High-yield bond exchange traded funds rallied this year after benchmark rates dipped and can continue to gain momentum as corporate America grows.
The iShares iBoxx $ High Yield Corporate Bond ETF (NYSEArca: HYG) is up 5.0% year-to-date while the SPDR Barclays High Yield Bond ETF (NYSEArca: JNK) gained 5.4%. [Indexology: High Yield Bonds: Can more juice get squeezed out of the junk bond sector?]
“Historically, high yield tends to behave more like stocks than bonds,” Jonathan Liang, senior portfolio manager for fixed income at AllianceBernstein, said in a CNBC article. “Treasurys will definitely be face considerable headwinds, but some more economically sensitive sectors such as high yield, may see more resilience.”

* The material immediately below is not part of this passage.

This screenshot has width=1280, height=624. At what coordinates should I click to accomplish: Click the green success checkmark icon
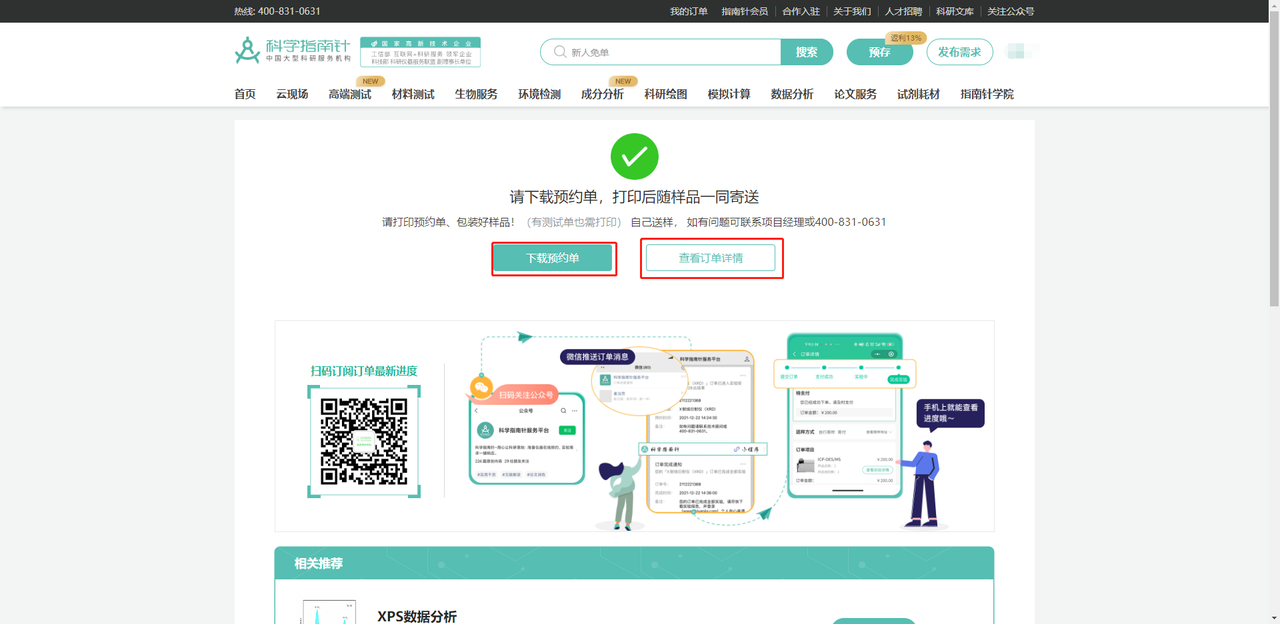[x=633, y=156]
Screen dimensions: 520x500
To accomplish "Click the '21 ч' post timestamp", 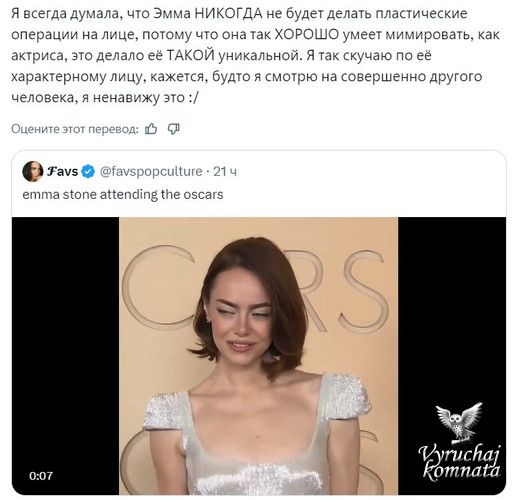I will tap(225, 171).
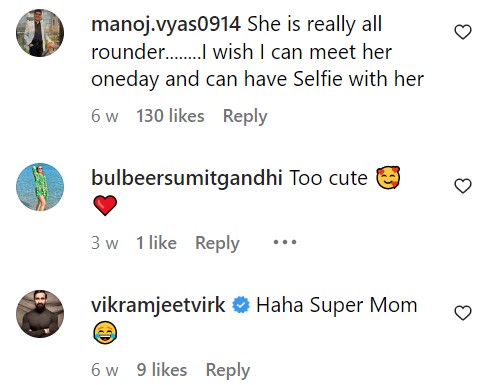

Some observers have warned that high-yield bonds are looking expensive as yields plunged – bonds and rates have an inverse relationship, so a falling yield corresponds with rising prices. THe Merrill Lynch Global High-Yield Constrained Index currently yields around 5.05%, down from a 52-week high of 6.72%. [Fed Speak Reignites Love for Big Junk Bond ETF]
However, others argue that junk debt is over priced if we were expecting a correction. Investors, though, mostly expect interest rate increases to remain muted over the medium term.